Program-level Specification and Deductive Verification of Security Properties

The overall goal of the DeduSec project is to apply logic-based techniques and our extensive experience in formal methods for functional properties to specification and verification of security properties of software. We are developing novel methods and tools for deductive reasoning about information flow on the program level. The project is part of the DFG Priority Programme 1496 “Reliably Secure Software Systems – RS³”.

The DeduSec project in Phase 3 (October 2014 onwards) has two major parts:

  • Specifying and verifying information flow properties of object-oriented software. We are developing specification languages as well as sound and complete calculi for verifying complex information flows in Java programs. The technical platform is the KeY theorem prover.
  • Quantitative information flow analysis (QIF). In realistic scenarios, it may be infeasible to completely prevent information leaks (i.e., undesired flow of confidential information to public ports). We are developing a collection of techniques and tools for measuring the amount of leaked information in order to decide if a leak is tolerable.

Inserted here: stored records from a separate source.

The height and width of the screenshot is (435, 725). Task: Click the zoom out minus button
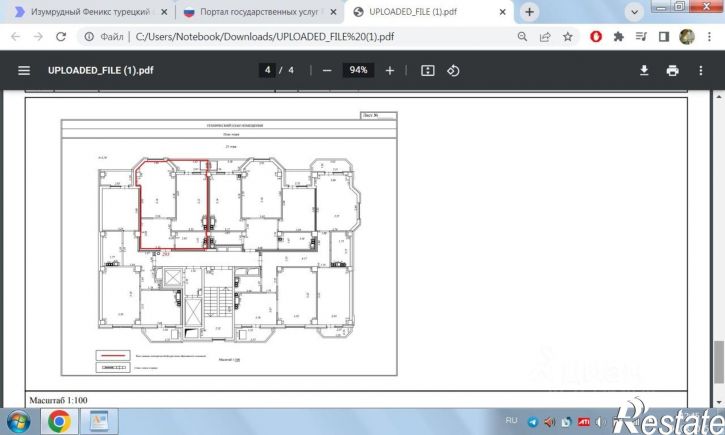pyautogui.click(x=326, y=71)
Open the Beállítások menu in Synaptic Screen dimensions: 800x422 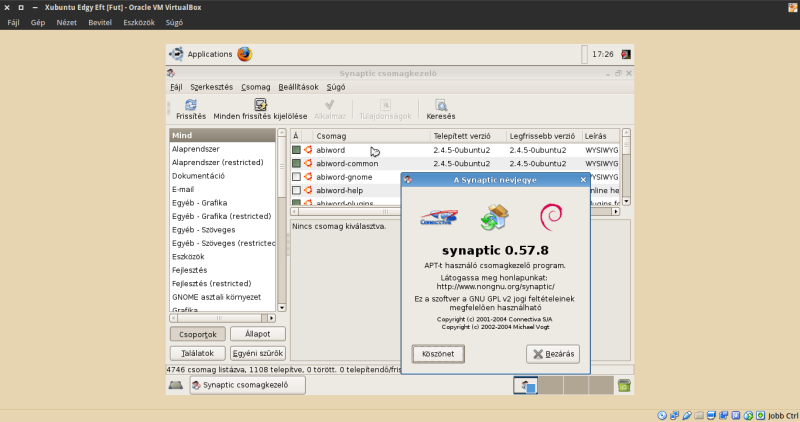[298, 87]
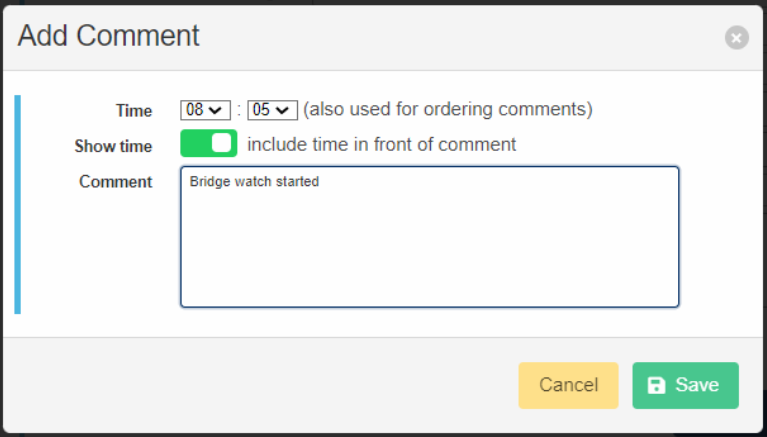Click the "Comment" field label
767x437 pixels.
click(115, 182)
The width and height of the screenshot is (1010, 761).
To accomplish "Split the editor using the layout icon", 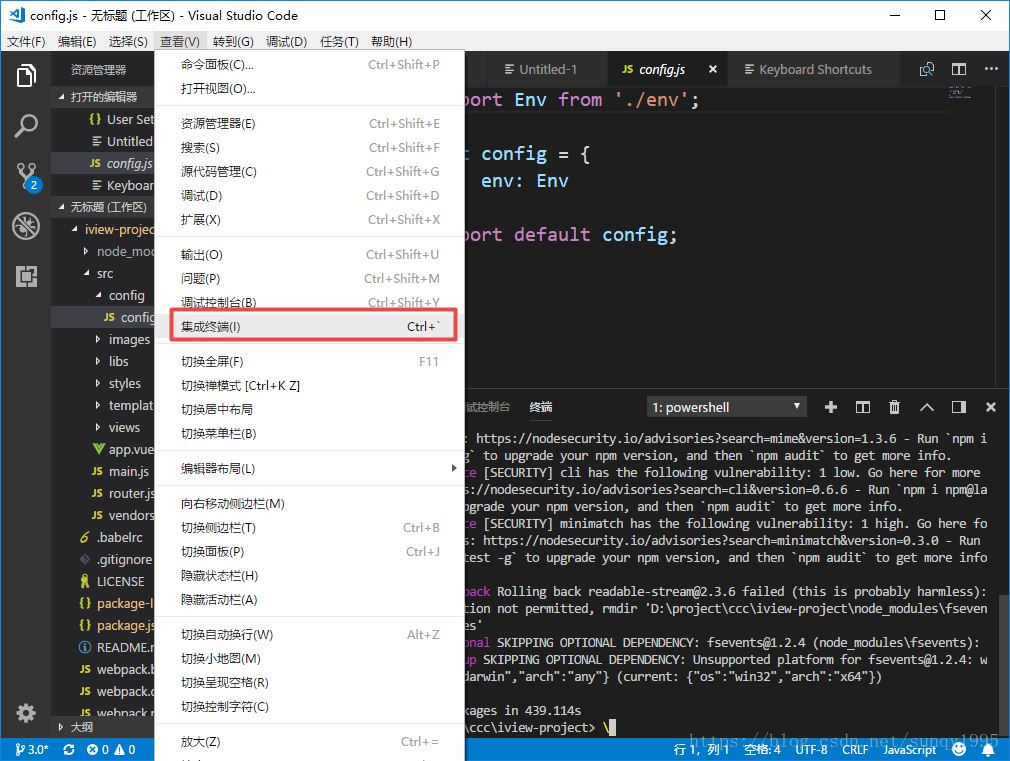I will 959,69.
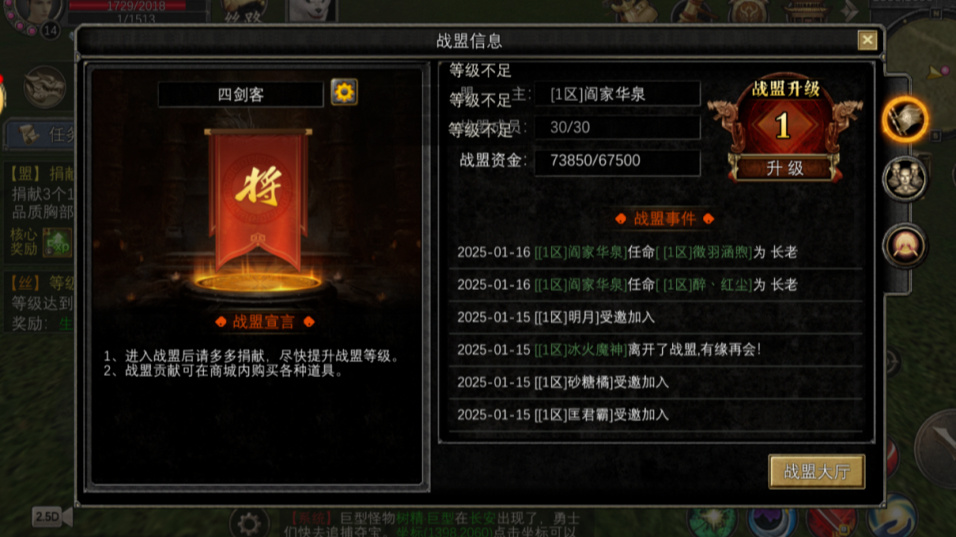Click the 升级 upgrade button
This screenshot has height=537, width=956.
[785, 168]
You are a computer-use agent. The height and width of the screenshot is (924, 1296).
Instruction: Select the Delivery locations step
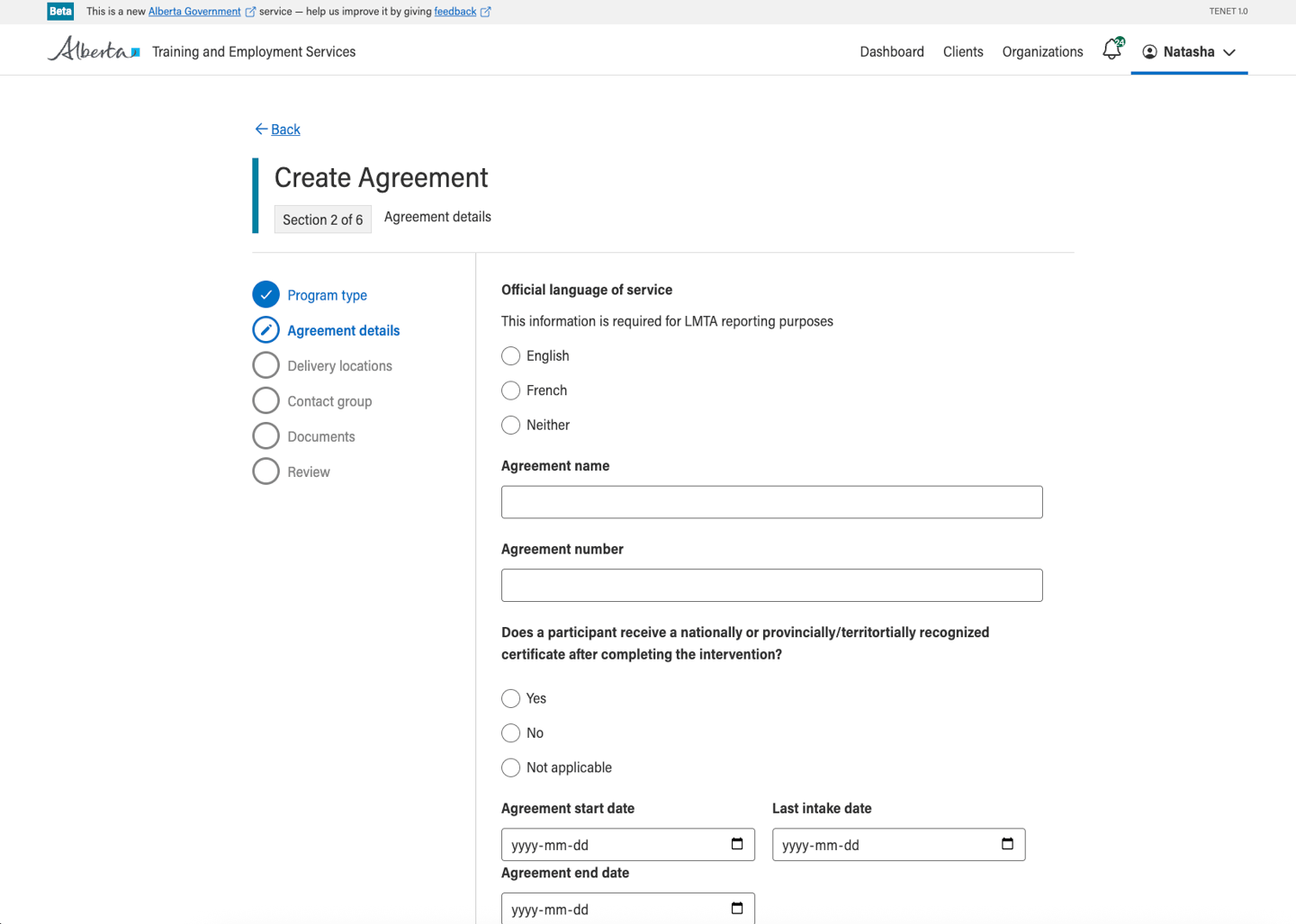(339, 366)
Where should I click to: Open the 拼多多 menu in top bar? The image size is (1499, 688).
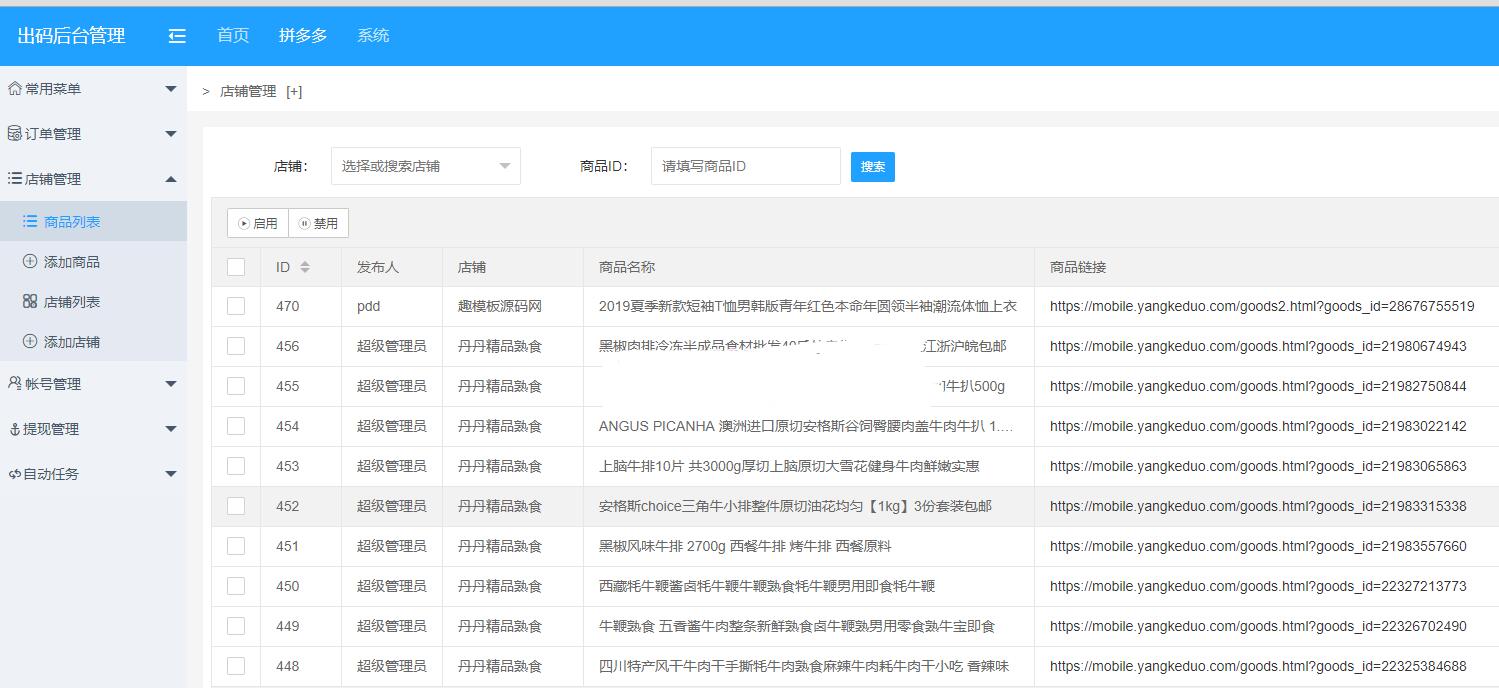click(x=302, y=35)
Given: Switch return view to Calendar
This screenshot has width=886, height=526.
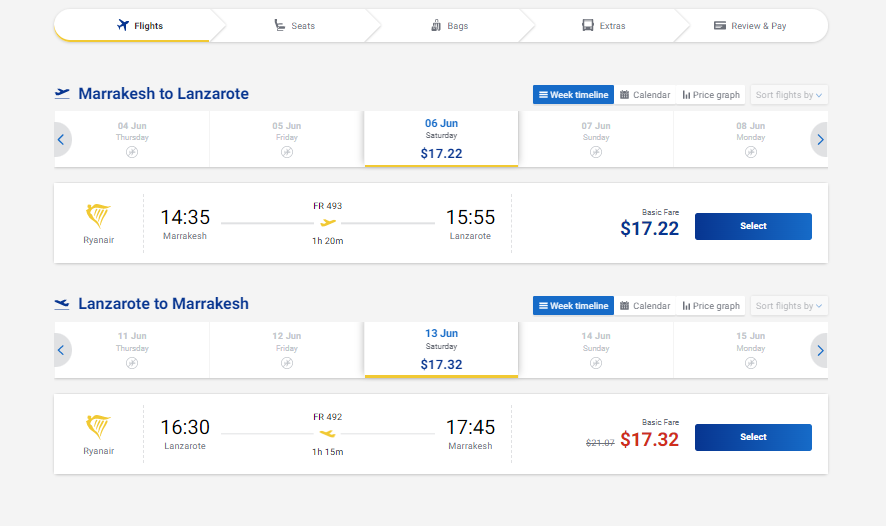Looking at the screenshot, I should pos(645,306).
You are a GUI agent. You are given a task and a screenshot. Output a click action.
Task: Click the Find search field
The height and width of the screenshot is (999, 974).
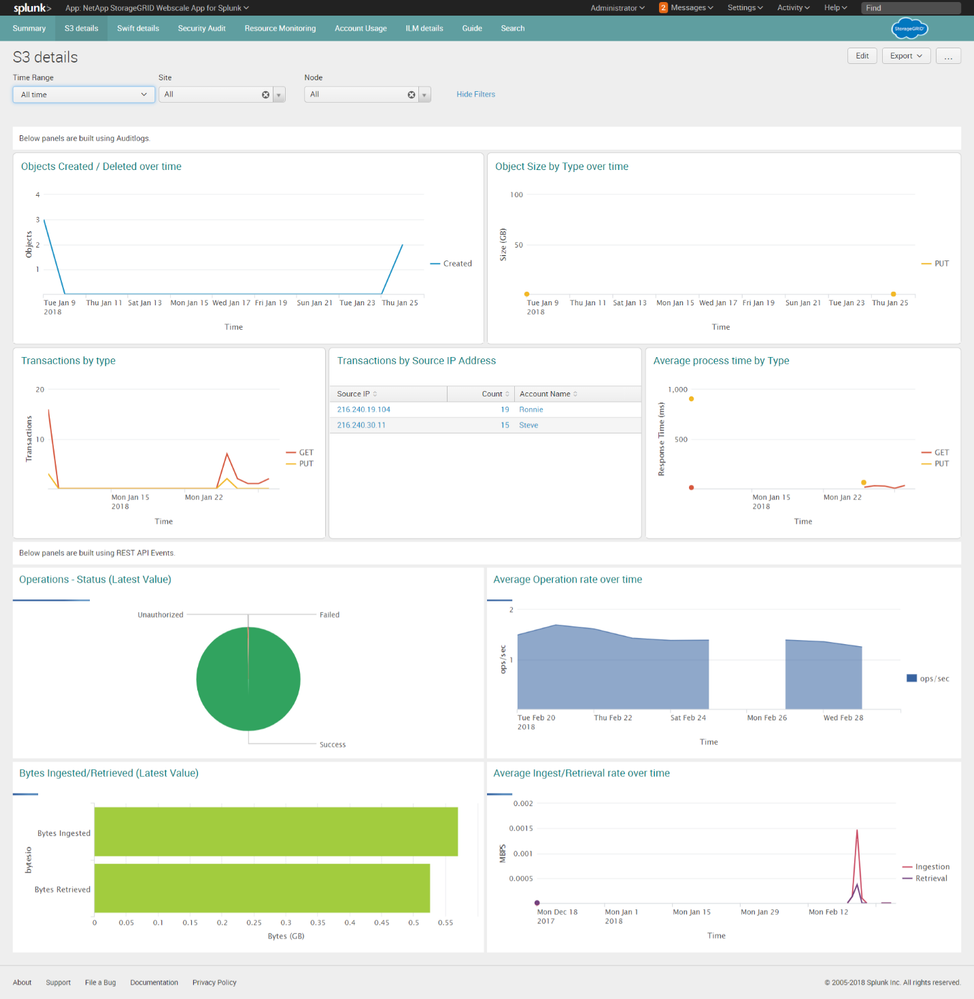pos(910,8)
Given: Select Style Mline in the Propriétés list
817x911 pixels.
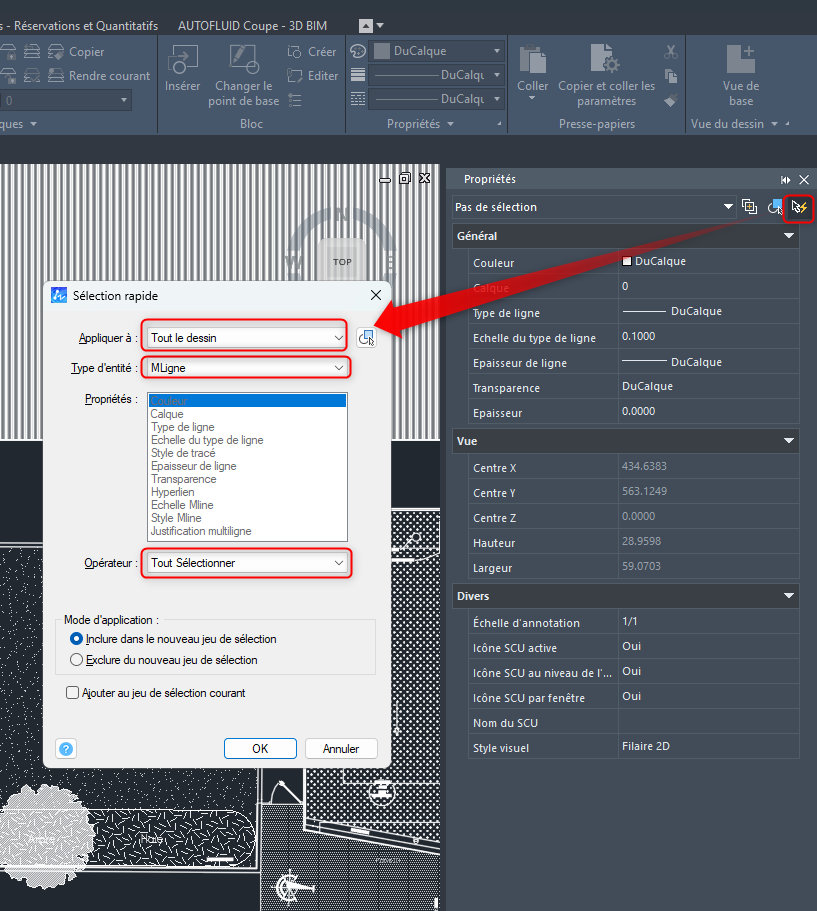Looking at the screenshot, I should click(x=176, y=518).
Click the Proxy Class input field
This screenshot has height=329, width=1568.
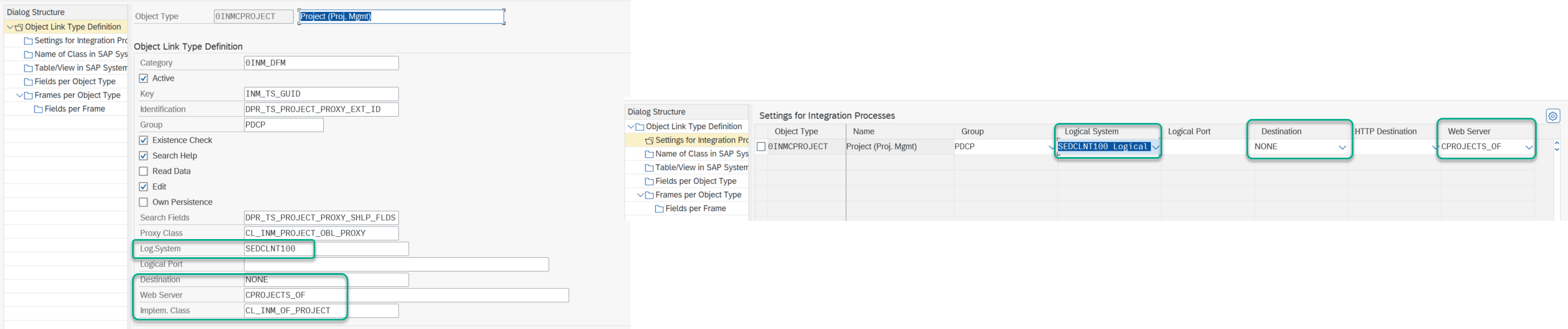(321, 233)
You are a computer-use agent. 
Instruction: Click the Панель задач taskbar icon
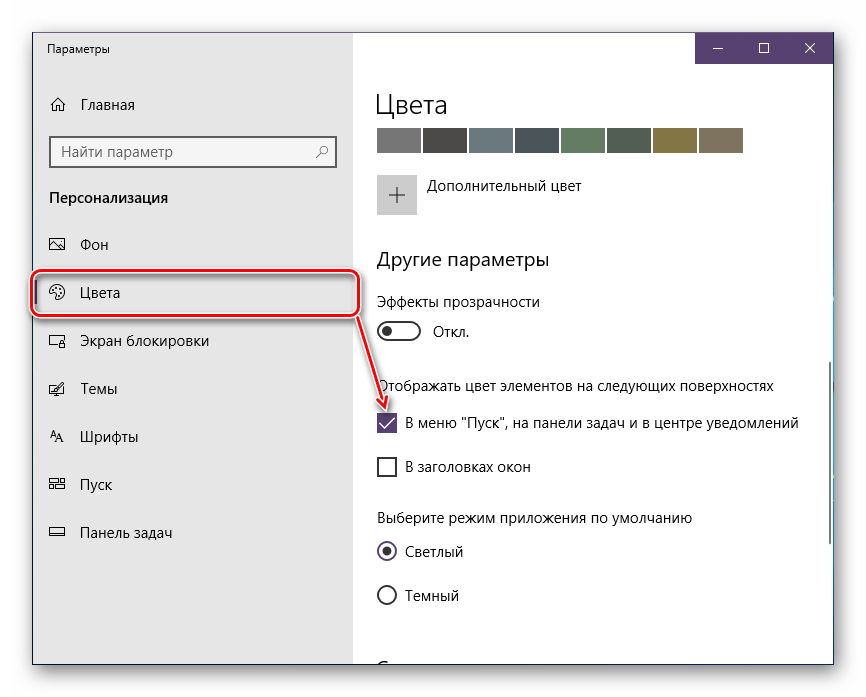[58, 533]

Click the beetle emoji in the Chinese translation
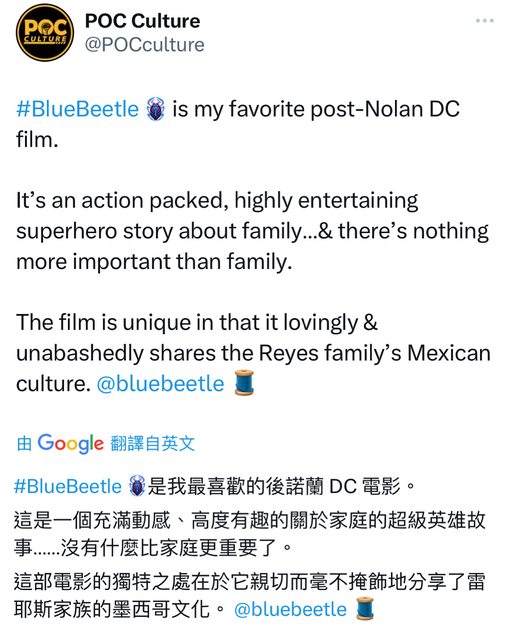tap(137, 486)
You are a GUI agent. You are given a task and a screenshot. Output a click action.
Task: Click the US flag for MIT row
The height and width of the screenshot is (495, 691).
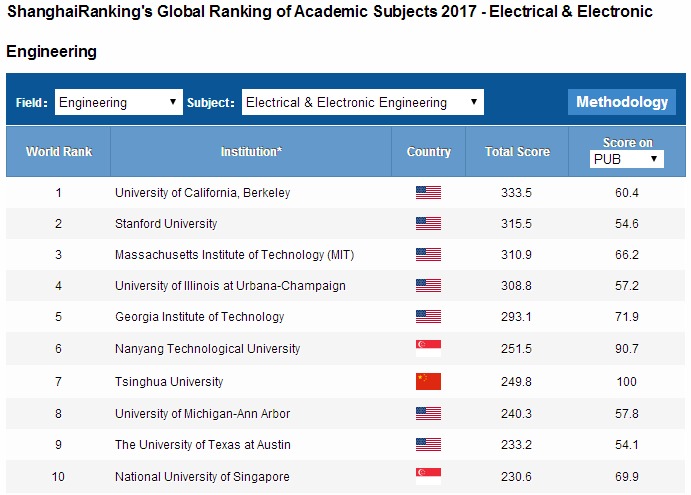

  • September 2017: CombinedApproach (new tool) - First tool that combines fast dependency graph analysis with precise deductive verification for proving non-interference of Java programs (see Software).
  • August 2016: CVE-2016-6313 - Critical bug in the GnuPG/Libgcrypt PRNG found with help of Entroposcope.
  • February 2016: Entroposcope (new tool) - The first static analysis for finding bugs in PRNGs.
  • October 2015: Daniel Grahl successfully defends his PhD thesis, in which he extends the KeY approach to information flow analysis to concurrent Java programs. See the publication list for details.
  • February 2015: The newest release of the KeY system includes proof obligations for information flow (see Software).
  • October 2014: Third phase of the project is approved. Dr. Vladimir Klebanov has joined the team of the principal investigators of the project. Prof. Schmitt will continue active involvment in the project as emeritus.
  • August 2014: The paper 'Information Flow in Object-oriented Software' has been accepted to appear in the post-proceedings of LOPSTR.
  • December 2013: Examples for verifying information flow in KeY run fully automatically now (e-voting case study excepted).
  • November 2013: New case studies in KeY available via Web Start.
  • February 2013: The workshop on information flow in object-oriented systems organized by Daniel Bruns takes place in Darmstadt.